First Night festivities on CBS4
CBS4 (Channel 4), the exclusive television sponsor of Boston's First Night 2005 New Year's Eve celebration, will feature coverage of the festivities throughout the day on Dec. 31 as well as several programming specials. The 6 p.m. newscast will feature live updates from Copley Square followed by 7-7:30 live coverage of Boston's Family Fireworks celebration on Boston Common. From 11 to midnight, anchors Lisa Hughes and Josh Binswanger will host a special that will include coverage of the fireworks and laser light show over Boston Harbor.
Comcast offers military messages
Cable provider Comcast is offering an "on demand" feature that will allow residents to see 20-second holiday season greetings from New England military staff and civilian personnel stationed around the world. The more than 150 video messages can be accessed under the "Get Local" option of the "on demand" feature through Jan. 13 and are available at no cost to Comcast digital cable customers.
Parties that take the cake
If you think a kickin' birthday party means pin-the-tail-on-the-donkey, an ice cream cake, and maybe an innocent game of spin-the-bottle, you're clearly not hip enough to be the focus of an MTV series. The cable network, which used to have some connection to music, will look at extravagent Sweet 16 birthday bashes in the new series "My Super Sweet 16."
MTV has ordered six episodes of the series, set to premiere after "Real World: Philadelphia" at 10:30 p.m. Jan. 18. Produced out of MTV's News & Docs department, the series looks at the goofiest and most expensive coming-of-age parties available, focusing on the girls who demand them and the parents who shell out the big bucks.
"These kids are determined to go all out -- and to out-do all of their friends -- with these ultimate birthday blowouts," said Nina Diaz, the unit's vice president. "Our viewers are in for a wild ride as we go behind the scenes for all the drama, surprises, and over-the-top fun that make up this new breed of 'Sweet 16' parties."

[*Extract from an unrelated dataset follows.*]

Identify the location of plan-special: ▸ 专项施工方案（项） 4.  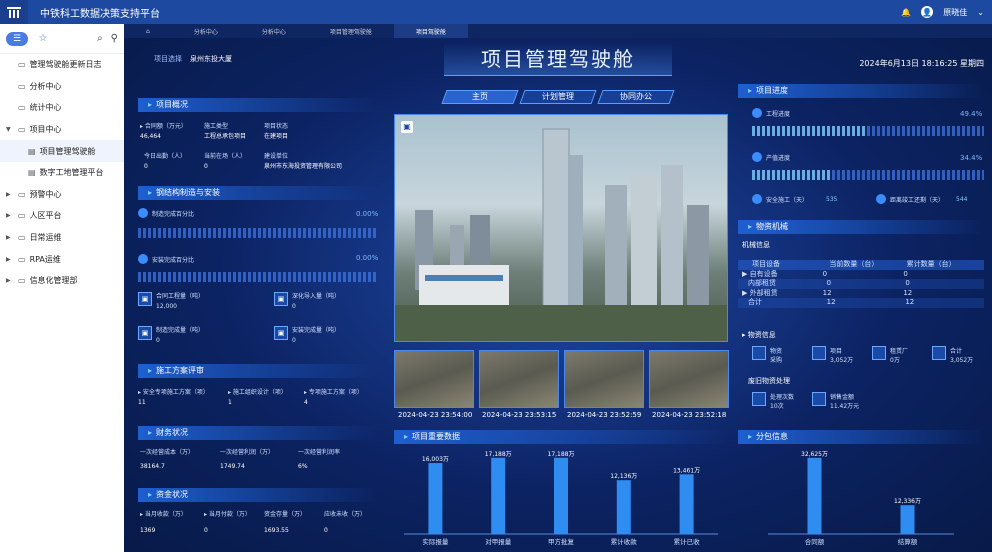
(334, 398).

Boxer is subject of ESPN movie
The first African-American to hold the world heavyweight crown, boxer Jack Johnson, will be the subject of an upcoming ESPN biopic. The Johnson movie, following previous telefilms on the likes of Dale Earnhardt and Pete Rose, will premiere on the cable network in 2005.
Johnson held the heavyweight boxing title for six years but may be best known for his racially motivated 1912 conviction for violating the Mann Act, a prohibition against white slavery, by transporting the woman who would become his third wife across state lines. He was sentenced to time in prison but became a fugitive for seven years, fleeing to Cuba and then Europe before returning to serve his time.
"Jack Johnson knocked loudly on the door of a deeply segregated society," says Mark Shapiro, ESPN executive vice president of programming and production.
Johnson's life has been the subject of a number of previous examinations including the 2004 Ken Burns documentary "Unforgivable Blackness: The Rise and Fall of Jack Johnson" and Martin Ritt's "The Great White Hope," a 1970 film in which James Earl Jones earned an Oscar nomination for playing Johnson.
Globe on NECN
Here's what's happening on "Around the Globe" today:
9:30 a.m.: "Talk of New England" -- Boston.com producer Angela Shaw joins the discussion on why Americans are putting off marriage.
12:30 p.m.: "Globe at Home" -- Maureen Goggin of the Globe and Geri Guardino, executive director of First Night, on Boston's 29th annual celebration plans.
4 p.m.: "Around the Globe"
6:30 p.m.: "New England Business Day"
8 p.m.: "NewsNight"
Schedule is subject to change.
Talk of the dial
3 p.m. WUMB-FM (91.9) -- "The Christmas Stocking." Host Glenn Mitchell offers music, trivia, and interviews on various Christmas topics.
Other radio highlights
6 p.m. WCRB-FM (102.5) -- "Joy of Christmas." Thirty continuous hours of music.